El sonido de un llanto, alertó a los gemelos Weasley, que se abalanzaron hacia la cocina, donde sabían con seguridad que estaba su madre. Sí, era ella. La rodearon, preocupados, y ella señaló entre hipidos un paquete abierto.
El jersey de Percy, sin nota alguna. George la abrazó, y Fred le acarició el pelo torpemente. Ambos tenían una expresión de incomodidad en el rostro, y la confusión dominaba sus miembros.
– ¡Percy solo es un montón de excrementos de rata, mamá! – el volumen del llanto se hizo más alto, y la voz grave y seria de Remus Lupin les interrumpió, pidiéndoles que subieran arriba, que les dejasen solos.

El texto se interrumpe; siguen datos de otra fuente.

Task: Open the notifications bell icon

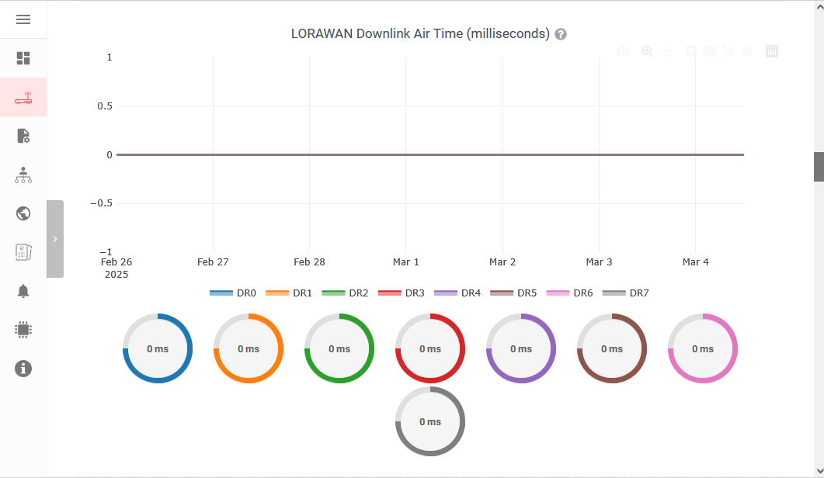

Molly le miró, con los ojos rojos, y siguió llorando. Su hijo, su querido hijo… Se aferró al contacto que el licántropo le dio, y él la consoló, acariciándole la espalda. En un silencio absoluto, pero dándole a entender que estaba ahí, que no la dejarían sola. Sonrió levemente, y acarició su cabello, apartándoselo del rostro. Su pecoso rostro, tal y como el de sus hijos.
– Molly, tranquilízate – pidió, en un susurro ronco, al comprobar que nada se hacía efectivo.
Entonces, dentro de él, una locura se desató. No supo qué le llevó a hacerlo, pero lo hizo. Besó a la mujer de uno de sus amigos, a la madre de algunos de sus alumnos. Con suavidad, levemente, hasta que ella se dejó llevar, y los hipidos desaparecieron. Se separó, y tosió, sintiendo la vergüenza en su interior.
– Gra… gracias Remus – masculló, aún más sonrojada, con la voz tomada –. Voy a terminar el desayuno.
Se había tranquilizado y, aunque por dentro se sentía mal por Arthur, su cuerpo respondía ante aquel beso. Se sentía hermosa, porque alguien joven se había interesado en su cuerpo. Sonrió, y le acarició el rostro, como a sus hijos. No iba a olvidar a ese hombre nunca. Aquel que logró que se volviese a sentir bien consigo misma, aunque la tristeza de que Percy no le hablase, seguía ahí.